Commonwealth Journal

Local News

November 1, 2012

Current city hall will give way to new facility

Somerset —  

Days are numbered for a Somerset landmark at 400 East Mt. Vernon Street.
The building that houses Somerset City Hall, nerve center for city government since 1951, will be razed and a parking lot paved in its space when the city’s new energy hub is completed a couple of years down the road.
The United States Department of Agriculture’s Community Facilities Program has approved an $8.5 million loan to build a new computerized energy center and city hall across the street from the existing city hall. Bids to construct the energy center will be advertised next spring and converting the existing city hall space into a parking lot is part of the project.
Somerset City Hall wasn’t a governmental building at the start and doesn’t really look like a city hall.

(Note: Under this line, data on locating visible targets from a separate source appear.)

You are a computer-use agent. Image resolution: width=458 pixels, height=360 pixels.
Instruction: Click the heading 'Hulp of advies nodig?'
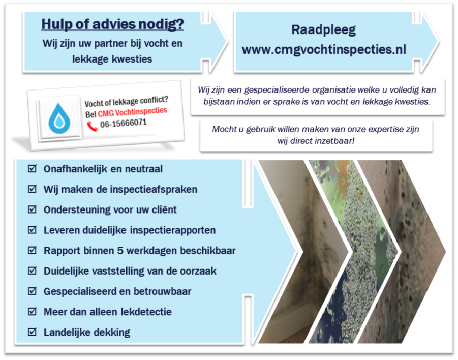[x=112, y=24]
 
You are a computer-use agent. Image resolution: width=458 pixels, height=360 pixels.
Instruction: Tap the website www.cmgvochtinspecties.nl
[x=324, y=50]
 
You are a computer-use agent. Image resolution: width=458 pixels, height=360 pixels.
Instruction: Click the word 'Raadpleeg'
[x=324, y=30]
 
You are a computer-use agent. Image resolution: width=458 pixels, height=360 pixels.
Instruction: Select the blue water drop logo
[x=59, y=118]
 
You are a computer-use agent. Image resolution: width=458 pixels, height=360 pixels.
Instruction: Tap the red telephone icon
[x=92, y=126]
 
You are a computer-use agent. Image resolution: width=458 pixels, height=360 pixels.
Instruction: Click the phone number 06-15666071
[x=123, y=123]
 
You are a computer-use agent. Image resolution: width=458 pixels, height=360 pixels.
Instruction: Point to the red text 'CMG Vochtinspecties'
[x=132, y=112]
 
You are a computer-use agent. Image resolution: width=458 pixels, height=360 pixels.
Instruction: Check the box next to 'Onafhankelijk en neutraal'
[x=32, y=169]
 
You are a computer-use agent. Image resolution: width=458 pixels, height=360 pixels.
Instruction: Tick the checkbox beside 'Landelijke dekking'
[x=32, y=332]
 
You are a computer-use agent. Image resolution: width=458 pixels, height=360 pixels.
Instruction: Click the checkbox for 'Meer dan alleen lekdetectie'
[x=32, y=312]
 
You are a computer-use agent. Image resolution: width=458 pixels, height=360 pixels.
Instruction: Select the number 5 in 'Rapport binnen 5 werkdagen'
[x=120, y=251]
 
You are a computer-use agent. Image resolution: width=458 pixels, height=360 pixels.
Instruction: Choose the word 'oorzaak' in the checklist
[x=198, y=271]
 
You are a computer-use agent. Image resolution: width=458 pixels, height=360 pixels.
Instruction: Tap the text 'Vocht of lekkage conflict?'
[x=126, y=101]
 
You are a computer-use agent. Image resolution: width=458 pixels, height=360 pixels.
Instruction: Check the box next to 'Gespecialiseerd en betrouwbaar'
[x=32, y=291]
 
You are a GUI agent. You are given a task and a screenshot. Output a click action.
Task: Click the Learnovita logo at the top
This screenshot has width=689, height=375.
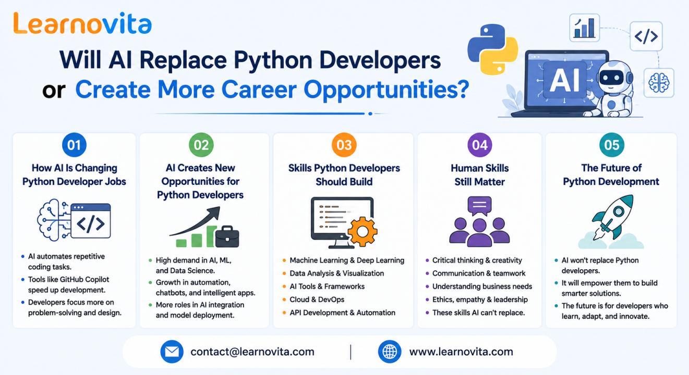pyautogui.click(x=82, y=23)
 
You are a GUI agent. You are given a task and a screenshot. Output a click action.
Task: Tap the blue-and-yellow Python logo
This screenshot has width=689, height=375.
pyautogui.click(x=493, y=49)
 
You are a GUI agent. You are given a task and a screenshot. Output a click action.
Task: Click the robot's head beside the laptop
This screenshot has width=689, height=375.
pyautogui.click(x=613, y=76)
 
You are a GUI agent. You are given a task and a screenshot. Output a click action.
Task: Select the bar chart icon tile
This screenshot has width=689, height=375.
pyautogui.click(x=584, y=28)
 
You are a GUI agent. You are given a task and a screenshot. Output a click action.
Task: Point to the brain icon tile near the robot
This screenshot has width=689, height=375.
pyautogui.click(x=659, y=83)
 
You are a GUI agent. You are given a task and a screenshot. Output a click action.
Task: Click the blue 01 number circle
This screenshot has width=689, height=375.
pyautogui.click(x=74, y=145)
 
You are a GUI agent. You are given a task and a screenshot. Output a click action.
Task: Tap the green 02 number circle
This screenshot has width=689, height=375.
pyautogui.click(x=201, y=145)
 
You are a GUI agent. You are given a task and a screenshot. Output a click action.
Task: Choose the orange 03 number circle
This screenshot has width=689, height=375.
pyautogui.click(x=344, y=145)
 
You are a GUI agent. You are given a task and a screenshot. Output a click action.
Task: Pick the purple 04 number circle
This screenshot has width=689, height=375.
pyautogui.click(x=479, y=145)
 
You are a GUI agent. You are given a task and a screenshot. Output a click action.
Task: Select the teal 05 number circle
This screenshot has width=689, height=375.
pyautogui.click(x=611, y=145)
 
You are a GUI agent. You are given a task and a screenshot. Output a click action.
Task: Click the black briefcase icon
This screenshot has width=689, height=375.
pyautogui.click(x=227, y=237)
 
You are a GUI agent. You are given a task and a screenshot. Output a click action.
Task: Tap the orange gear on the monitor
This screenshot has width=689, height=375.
pyautogui.click(x=362, y=232)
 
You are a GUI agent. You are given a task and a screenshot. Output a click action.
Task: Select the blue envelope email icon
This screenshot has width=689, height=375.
pyautogui.click(x=172, y=352)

Inside, offices are cramped along narrow corridors.
Nominated in the past for the National Register of Historic Places, the Art Deco-style building was constructed for an automotive repair shop in 1930 by  W.C. “Leggs” Norfleet who was mayor of Somerset between 1922 and 1946. Norfleet was a very tall man with long legs, thus the nickname “Leggs.”
The nomination form for the historic places designation points out that the one-story building features an exterior of glazed yellow brick with concrete capping at the roofline. The central bay of the building displays a prominent rectangular tower with angular streamlined brick-work. Inset into the tower are bands of structural glass.
Since the structure’s conversion into city offices, the building has been altered with new doors, a fixed metal canopy and remodeled interior, the nomination form noted. A rear section of the building served as a city jail back when city courts existed, and the east end was a fire department until the main station was built on South Central Avenue.
Clarence Love, retired Somerset city clerk, recalls that Norfleet later used the building as a Studebaker garage and Shell service station. The building was converted into city hall during the administration of Mayor A.A. Offutt.
Offutt, a very popular but crusty “what you see is what you get” type of mayor, owned an insurance agency and served as a part-time mayor for a total of about 20 years. He insisted being mayor of Somerset was not a full-time job, and it probably wasn’t at the time.
A “Hello, how are you?” greeting often triggered an Offutt grin and wry response: “And why do you care, you’re not a doctor.” He loathed dull meetings and long-winded speakers, often getting up and walking out without apology.
Love was city clerk for 29 years, from 1955 to 1984. His wife, Mabel, a 20-year city employee, was city assessor and manager of the Sewer Department.
Members of Somerset City Council who approved the conversion of the building into a city hall sound like a who’s who of early Somerset: Varna Holt, Otis Chaney, Chester Copeland, Dr. A.A. Weddle, W.H. Cundiff, Roy E. Greene, Ira Bogle, Bob Muse, Victor Sams, G.W. Rowbottom, Ed Bugg and Clyde H. Ping.